## RAW DATA
******************************

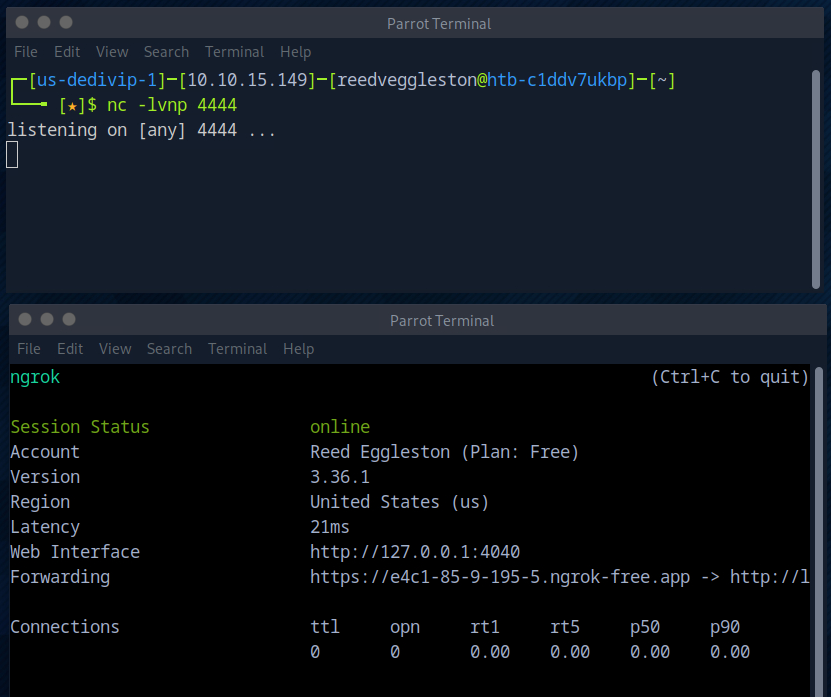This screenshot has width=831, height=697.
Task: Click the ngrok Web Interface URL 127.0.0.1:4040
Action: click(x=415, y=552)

******************************

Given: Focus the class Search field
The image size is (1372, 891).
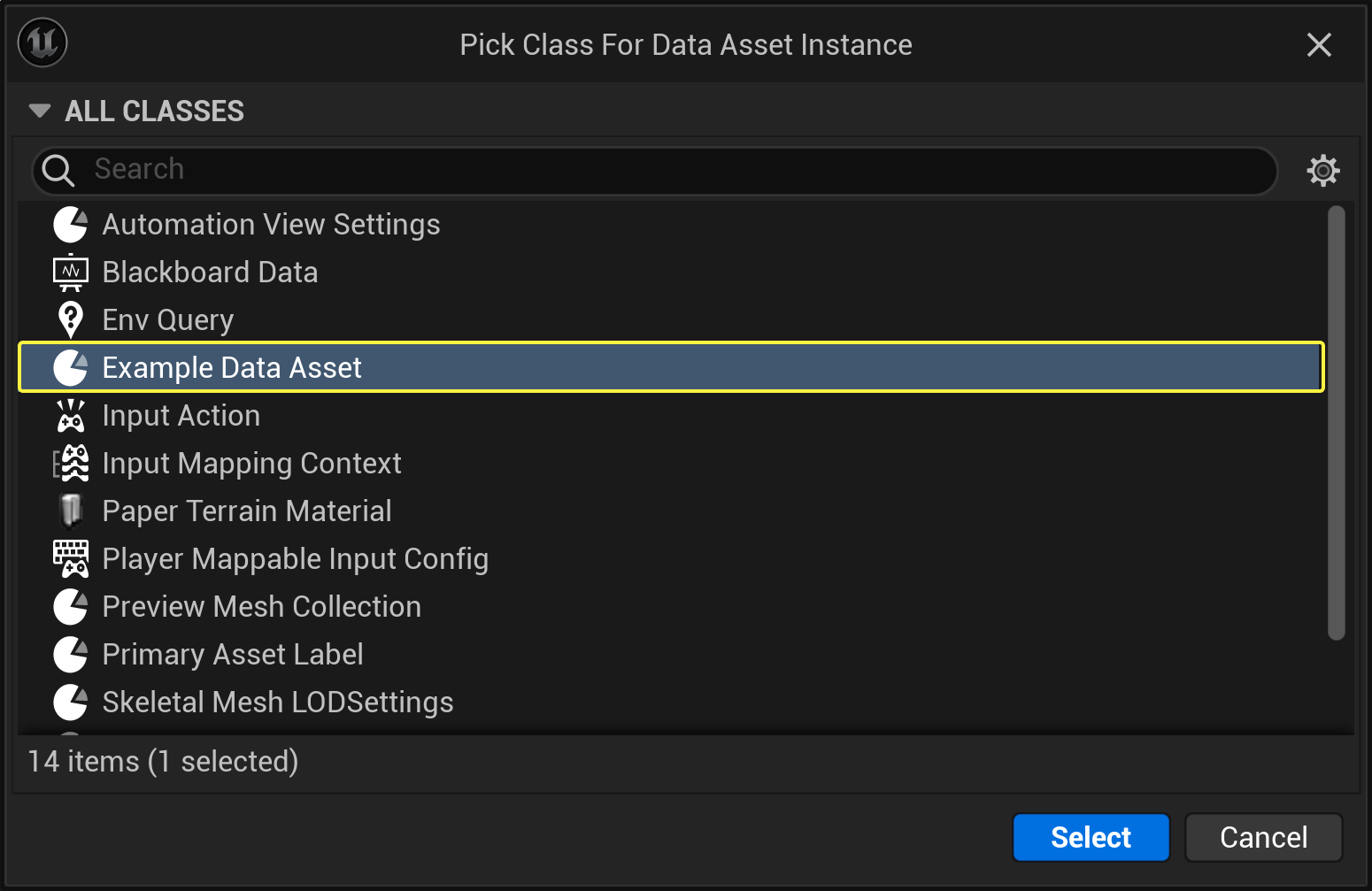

******************************

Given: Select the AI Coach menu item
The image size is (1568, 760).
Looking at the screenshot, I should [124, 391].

******************************

## STATED EXERCISE
Return the lines from the one containing "This screenshot has width=831, height=697." through the one containing "Action: click(x=415, y=552)", inclusive, with the pictures omitted.

## IN RESPONSE
This screenshot has width=831, height=697.
Task: Click the ngrok Web Interface URL 127.0.0.1:4040
Action: click(x=415, y=552)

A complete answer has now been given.